- **Source passage**
Small providers, in particular, would have little choice.

Either they invest substantial amounts in new systems.

Or they’ll go out of business.

Or they raise fees for customers.

As a result, a new crypto tax would ultimately not only affect investors but also weaken the regulated German crypto market.


Conclusion

A new crypto tax often sounds simple in the political debate.

In practice, it all depends on the model.

If investors were still required to report their profits themselves, the additional burden on banks, brokers, and stock exchanges would be limited.

However, if providers are required to automatically withhold taxes—as is the case with stocks—this creates an entirely different problem.

Then they would have to maintain a separate tax ledger for each client, even though they often don’t have all the necessary information.

With Bitcoin and other cryptocurrencies in particular, there is no closed custody chain like there is with stocks. Coins can move between exchanges, private wallets, and foreign platforms. Purchase data is often missing or requires significant effort to verify.

The costs of software, monitoring, administration, and liability would ultimately fall on customers. Small providers and startups would be particularly affected. Germany would become a less attractive location for regulated crypto service providers.

Austria shows that automatic tax withholding is feasible. But it is resource-intensive, complex, and has so far generated only modest revenue.

- **To do**
Repeat the stretch of the crypto tax passage from "Small providers, in" through "German crypto market." word for word. You won't need the data that follows this passage.

- **Information provided**
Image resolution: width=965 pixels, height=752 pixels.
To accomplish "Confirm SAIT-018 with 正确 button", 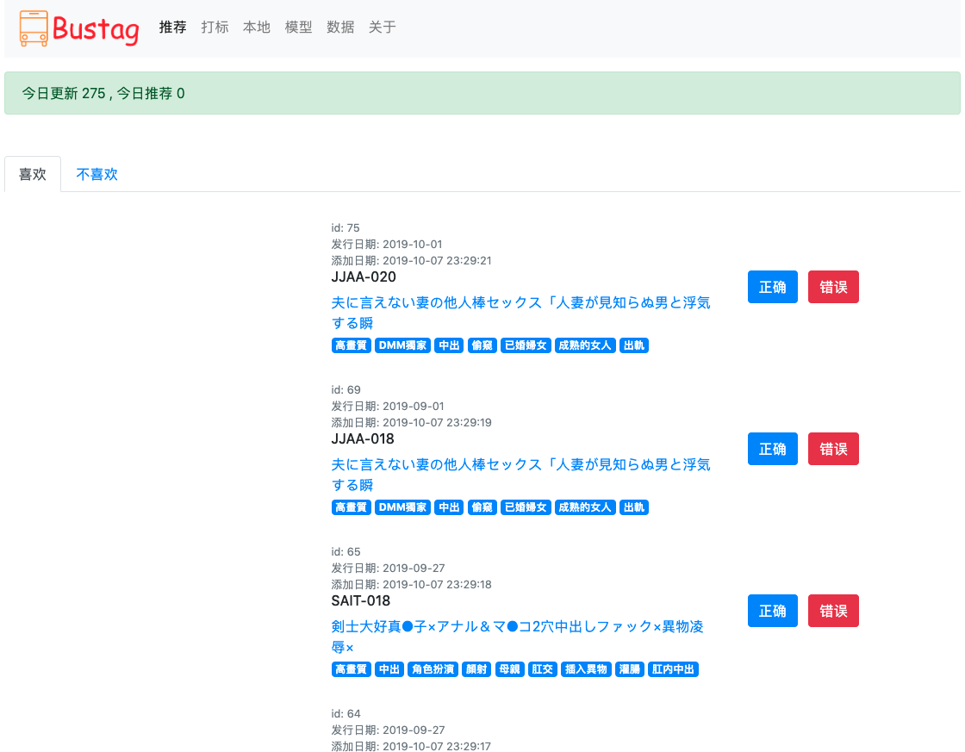I will pos(772,611).
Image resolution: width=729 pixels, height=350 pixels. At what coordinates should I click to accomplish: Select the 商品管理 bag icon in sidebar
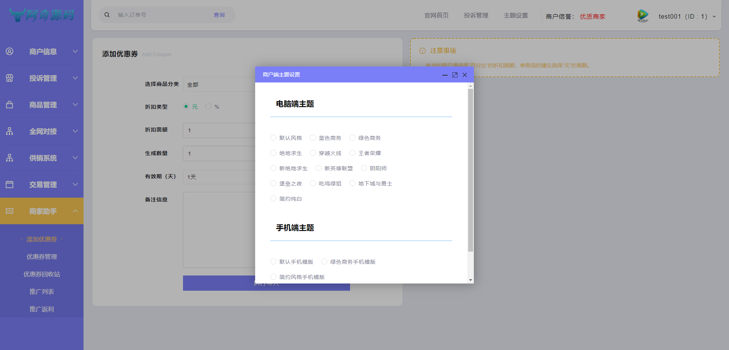click(9, 105)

- **Finished answer**
Small providers, in particular, would have little choice.

Either they invest substantial amounts in new systems.

Or they’ll go out of business.

Or they raise fees for customers.

As a result, a new crypto tax would ultimately not only affect investors but also weaken the regulated German crypto market.